Thanks a bunch, and also for Fred.

Yours and Fred's explanation is quite clear to me here.

 

[gw7rib]

I didn't realize deleteing would give rise to undefined behavior after
you changing the mem location that the pointer was initially assigned
to by "new" (delete would call dtor anyway). It's clear to me now that
you need to make sure the mom location it points to doesn't change
when you delete.

If you're ready for a bit more explanation...

The chances are, when you ask for memory with s=new char[3]; it
actually looks for a free chunk of memory that is a bit longer than
just 3 characters. It uses the first part of this to store useful
information, such as how many items there are in the current
allocation and where the next bit of free memory is.
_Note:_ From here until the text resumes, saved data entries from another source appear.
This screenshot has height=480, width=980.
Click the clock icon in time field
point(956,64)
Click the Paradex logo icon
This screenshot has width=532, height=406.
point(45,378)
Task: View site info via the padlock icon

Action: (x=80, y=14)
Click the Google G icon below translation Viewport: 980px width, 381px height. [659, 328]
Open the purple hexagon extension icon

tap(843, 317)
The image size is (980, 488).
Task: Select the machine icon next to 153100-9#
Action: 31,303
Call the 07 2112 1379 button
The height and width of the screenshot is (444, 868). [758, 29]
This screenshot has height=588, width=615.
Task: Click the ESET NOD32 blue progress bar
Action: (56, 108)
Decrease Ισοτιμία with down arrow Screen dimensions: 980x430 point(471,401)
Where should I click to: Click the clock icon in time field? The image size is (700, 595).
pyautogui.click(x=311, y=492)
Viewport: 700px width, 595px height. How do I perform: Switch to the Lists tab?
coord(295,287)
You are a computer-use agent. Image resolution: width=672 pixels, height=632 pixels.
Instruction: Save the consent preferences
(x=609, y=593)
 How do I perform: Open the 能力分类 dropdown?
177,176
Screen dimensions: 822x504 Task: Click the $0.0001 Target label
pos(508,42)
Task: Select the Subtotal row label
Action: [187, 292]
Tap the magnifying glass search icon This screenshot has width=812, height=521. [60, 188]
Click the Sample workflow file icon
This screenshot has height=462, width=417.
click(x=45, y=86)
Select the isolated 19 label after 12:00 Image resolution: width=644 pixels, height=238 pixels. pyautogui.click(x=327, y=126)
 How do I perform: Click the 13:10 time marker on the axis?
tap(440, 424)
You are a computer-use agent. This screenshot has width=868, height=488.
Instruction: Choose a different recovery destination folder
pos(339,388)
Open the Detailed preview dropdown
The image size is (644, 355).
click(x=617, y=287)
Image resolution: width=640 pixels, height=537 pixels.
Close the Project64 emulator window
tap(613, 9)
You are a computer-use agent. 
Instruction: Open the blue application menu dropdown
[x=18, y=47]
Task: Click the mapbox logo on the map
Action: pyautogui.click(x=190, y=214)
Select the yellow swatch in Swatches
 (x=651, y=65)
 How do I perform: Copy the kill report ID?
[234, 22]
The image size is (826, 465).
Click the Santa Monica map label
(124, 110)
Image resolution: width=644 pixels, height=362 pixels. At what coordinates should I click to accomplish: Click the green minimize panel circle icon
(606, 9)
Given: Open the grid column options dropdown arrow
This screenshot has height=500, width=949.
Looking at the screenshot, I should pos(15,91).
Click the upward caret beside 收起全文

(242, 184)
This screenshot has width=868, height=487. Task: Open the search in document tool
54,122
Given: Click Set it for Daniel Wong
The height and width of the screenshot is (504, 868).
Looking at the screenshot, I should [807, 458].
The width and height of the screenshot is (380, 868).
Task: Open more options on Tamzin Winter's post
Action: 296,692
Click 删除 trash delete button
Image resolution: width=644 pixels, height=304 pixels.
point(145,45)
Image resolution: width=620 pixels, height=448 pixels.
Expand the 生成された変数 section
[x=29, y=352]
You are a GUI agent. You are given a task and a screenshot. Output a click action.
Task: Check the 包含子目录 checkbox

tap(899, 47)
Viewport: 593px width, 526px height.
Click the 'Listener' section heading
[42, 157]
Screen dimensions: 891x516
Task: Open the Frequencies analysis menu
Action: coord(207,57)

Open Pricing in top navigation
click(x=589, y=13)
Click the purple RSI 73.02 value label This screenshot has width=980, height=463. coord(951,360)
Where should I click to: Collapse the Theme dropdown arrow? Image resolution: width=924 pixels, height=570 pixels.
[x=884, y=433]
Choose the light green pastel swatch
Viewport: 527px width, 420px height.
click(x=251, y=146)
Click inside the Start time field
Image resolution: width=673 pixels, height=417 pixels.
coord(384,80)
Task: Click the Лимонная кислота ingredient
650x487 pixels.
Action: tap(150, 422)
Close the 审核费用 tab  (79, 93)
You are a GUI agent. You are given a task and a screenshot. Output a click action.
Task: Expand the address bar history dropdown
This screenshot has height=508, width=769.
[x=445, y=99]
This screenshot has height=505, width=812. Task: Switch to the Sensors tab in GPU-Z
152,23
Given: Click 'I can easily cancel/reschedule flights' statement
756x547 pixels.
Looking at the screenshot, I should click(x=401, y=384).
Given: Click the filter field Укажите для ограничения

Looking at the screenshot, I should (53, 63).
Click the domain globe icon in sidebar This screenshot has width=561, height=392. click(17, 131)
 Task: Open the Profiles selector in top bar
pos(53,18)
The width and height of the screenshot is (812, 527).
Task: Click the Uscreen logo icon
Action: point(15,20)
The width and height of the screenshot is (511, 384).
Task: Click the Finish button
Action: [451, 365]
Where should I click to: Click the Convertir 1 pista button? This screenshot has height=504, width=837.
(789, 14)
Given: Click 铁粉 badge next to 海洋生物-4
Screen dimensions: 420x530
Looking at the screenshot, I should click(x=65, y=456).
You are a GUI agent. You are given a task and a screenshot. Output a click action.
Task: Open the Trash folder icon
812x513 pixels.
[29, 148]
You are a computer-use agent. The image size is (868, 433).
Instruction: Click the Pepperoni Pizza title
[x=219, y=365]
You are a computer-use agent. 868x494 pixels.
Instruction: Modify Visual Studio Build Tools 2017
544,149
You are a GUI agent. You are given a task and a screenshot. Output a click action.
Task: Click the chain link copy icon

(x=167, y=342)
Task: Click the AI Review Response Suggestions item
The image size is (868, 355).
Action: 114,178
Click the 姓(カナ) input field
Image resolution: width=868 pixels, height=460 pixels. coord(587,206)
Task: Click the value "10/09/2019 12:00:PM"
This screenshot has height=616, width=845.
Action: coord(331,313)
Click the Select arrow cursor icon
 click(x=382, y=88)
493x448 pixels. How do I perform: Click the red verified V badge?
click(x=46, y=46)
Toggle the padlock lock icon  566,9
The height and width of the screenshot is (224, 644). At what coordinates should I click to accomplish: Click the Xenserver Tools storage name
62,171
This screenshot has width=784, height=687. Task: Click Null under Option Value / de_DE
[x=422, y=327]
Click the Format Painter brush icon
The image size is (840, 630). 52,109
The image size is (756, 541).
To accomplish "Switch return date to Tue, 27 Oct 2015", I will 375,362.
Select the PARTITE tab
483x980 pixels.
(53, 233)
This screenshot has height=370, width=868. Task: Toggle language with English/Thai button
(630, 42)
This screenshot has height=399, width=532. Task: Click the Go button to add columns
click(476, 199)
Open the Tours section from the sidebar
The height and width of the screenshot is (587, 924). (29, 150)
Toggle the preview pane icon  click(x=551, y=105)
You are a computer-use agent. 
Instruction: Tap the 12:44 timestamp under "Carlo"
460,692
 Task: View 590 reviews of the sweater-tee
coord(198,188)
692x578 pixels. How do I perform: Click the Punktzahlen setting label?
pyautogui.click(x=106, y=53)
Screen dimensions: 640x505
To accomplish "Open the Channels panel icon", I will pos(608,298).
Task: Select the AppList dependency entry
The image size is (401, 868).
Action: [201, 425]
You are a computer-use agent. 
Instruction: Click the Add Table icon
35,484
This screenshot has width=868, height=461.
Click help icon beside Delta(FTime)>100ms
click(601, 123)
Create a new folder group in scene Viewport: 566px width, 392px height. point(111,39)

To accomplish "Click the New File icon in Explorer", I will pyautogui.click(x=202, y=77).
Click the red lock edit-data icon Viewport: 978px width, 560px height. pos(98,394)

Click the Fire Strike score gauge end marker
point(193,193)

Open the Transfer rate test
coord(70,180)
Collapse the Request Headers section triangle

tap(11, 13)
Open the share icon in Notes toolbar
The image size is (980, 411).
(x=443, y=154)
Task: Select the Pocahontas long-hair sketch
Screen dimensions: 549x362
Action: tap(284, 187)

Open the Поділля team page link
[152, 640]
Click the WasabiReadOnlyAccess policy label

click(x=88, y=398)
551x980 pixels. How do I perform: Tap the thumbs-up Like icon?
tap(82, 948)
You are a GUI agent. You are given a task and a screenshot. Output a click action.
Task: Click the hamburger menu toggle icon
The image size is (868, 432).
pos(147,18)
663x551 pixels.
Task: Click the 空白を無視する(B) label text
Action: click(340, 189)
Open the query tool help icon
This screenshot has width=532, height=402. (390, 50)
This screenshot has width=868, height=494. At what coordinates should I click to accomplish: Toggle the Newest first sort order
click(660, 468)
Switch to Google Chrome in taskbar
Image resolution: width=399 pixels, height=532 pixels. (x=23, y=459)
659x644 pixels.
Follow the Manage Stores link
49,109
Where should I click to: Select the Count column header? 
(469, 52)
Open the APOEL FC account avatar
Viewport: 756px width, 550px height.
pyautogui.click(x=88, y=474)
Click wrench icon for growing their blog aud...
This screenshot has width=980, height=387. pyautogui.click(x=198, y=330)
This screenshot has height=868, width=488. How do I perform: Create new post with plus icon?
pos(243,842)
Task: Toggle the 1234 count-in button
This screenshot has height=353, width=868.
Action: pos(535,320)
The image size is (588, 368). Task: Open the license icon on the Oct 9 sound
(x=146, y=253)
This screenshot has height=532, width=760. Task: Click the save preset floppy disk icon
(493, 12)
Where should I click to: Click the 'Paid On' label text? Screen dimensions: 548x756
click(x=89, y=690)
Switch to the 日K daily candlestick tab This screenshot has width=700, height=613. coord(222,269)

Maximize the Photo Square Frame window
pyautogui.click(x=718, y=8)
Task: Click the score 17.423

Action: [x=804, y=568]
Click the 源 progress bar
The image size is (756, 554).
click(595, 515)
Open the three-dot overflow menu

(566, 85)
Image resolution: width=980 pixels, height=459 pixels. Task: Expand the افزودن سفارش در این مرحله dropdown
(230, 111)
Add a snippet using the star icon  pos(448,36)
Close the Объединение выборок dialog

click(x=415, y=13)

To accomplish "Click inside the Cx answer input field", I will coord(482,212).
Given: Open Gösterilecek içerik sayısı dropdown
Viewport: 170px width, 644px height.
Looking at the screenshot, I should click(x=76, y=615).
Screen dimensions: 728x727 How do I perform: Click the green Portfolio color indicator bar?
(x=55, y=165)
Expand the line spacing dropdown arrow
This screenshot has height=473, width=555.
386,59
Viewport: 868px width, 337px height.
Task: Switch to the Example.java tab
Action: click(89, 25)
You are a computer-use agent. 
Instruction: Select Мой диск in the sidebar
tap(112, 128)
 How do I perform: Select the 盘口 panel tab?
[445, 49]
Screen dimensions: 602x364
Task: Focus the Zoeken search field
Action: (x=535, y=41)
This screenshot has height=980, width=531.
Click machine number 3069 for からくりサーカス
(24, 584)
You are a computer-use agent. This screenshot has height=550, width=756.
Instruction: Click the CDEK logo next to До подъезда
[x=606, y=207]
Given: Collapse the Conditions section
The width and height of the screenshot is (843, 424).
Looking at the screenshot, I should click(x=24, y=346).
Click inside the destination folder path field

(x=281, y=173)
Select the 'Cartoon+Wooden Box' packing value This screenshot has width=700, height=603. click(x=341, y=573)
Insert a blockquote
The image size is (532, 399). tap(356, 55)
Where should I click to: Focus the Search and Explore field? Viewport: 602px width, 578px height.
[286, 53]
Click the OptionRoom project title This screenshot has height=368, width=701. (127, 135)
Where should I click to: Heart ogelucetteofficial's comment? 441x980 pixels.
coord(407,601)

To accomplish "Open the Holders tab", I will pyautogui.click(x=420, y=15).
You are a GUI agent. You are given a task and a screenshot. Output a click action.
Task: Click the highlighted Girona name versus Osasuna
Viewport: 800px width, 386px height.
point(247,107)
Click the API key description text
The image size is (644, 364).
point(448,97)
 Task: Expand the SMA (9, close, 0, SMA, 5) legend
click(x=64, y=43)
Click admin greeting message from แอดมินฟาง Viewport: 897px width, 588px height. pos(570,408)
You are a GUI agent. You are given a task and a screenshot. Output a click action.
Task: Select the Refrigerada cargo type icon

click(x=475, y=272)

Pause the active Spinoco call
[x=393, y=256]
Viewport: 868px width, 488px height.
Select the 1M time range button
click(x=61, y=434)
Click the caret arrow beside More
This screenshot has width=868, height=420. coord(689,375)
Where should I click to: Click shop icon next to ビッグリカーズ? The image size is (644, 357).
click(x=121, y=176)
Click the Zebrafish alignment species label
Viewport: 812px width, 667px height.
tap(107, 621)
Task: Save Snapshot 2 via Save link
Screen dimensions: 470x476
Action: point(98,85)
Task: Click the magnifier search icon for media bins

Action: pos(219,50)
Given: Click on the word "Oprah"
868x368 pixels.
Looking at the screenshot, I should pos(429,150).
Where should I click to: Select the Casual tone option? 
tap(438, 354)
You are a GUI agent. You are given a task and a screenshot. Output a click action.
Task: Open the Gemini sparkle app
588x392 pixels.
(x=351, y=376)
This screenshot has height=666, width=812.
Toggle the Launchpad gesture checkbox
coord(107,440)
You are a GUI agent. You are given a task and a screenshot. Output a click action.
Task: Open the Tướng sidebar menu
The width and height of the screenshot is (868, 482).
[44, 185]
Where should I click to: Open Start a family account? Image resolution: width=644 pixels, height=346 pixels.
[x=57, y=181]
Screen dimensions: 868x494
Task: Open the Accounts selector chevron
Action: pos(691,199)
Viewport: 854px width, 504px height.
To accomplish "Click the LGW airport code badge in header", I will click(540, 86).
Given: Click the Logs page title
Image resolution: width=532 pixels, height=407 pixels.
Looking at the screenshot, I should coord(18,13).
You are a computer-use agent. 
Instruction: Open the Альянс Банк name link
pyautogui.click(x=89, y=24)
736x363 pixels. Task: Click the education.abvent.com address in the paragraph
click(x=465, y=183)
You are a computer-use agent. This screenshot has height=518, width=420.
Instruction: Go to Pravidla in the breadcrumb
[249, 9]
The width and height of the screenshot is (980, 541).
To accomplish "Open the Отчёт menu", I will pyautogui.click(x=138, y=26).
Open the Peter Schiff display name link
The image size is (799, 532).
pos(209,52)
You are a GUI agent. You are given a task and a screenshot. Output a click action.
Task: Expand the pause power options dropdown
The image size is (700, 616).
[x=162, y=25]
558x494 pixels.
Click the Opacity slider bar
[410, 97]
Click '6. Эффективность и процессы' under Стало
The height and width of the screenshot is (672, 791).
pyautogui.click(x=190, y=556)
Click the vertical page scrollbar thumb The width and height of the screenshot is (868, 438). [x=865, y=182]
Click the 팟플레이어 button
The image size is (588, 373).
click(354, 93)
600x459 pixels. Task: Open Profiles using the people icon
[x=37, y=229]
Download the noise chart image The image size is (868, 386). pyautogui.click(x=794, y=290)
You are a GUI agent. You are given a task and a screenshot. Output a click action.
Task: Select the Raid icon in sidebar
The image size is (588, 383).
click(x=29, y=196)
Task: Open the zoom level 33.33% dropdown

The address it
returns to you is not actually the very beginning of the chunk it's
just reserved, instead it's an address which comes just after this
useful information and is the beginning of the 3 character space that
you are allowed to play with.

Then when you do delete, it looks at the bit of memory just before the
address you pass to delete, which tells it how much memory to free and
how to keep track of what memory is now in use.

So in your original code, when you told it to delete [] s; then
(assuming things hadn't already gone horribly wrong) it looked for
information about how much memory had been allocated - and it found
"abc". So it got confused. Probably.

(Note, however, that it's not obliged to organise memory anything like
this, but I think it's how it's normally done.)

Hope that helps.
Paul.

 

[alohahulaland]

I didn't realize deleteing would give rise to undefined behavior after
you changing the mem location that the pointer was initially assigned
to by "new" (delete would call dtor anyway). It's clear to me now that
you need to make sure the mom location it points to doesn't change
when you delete.

If you're ready for a bit more explanation...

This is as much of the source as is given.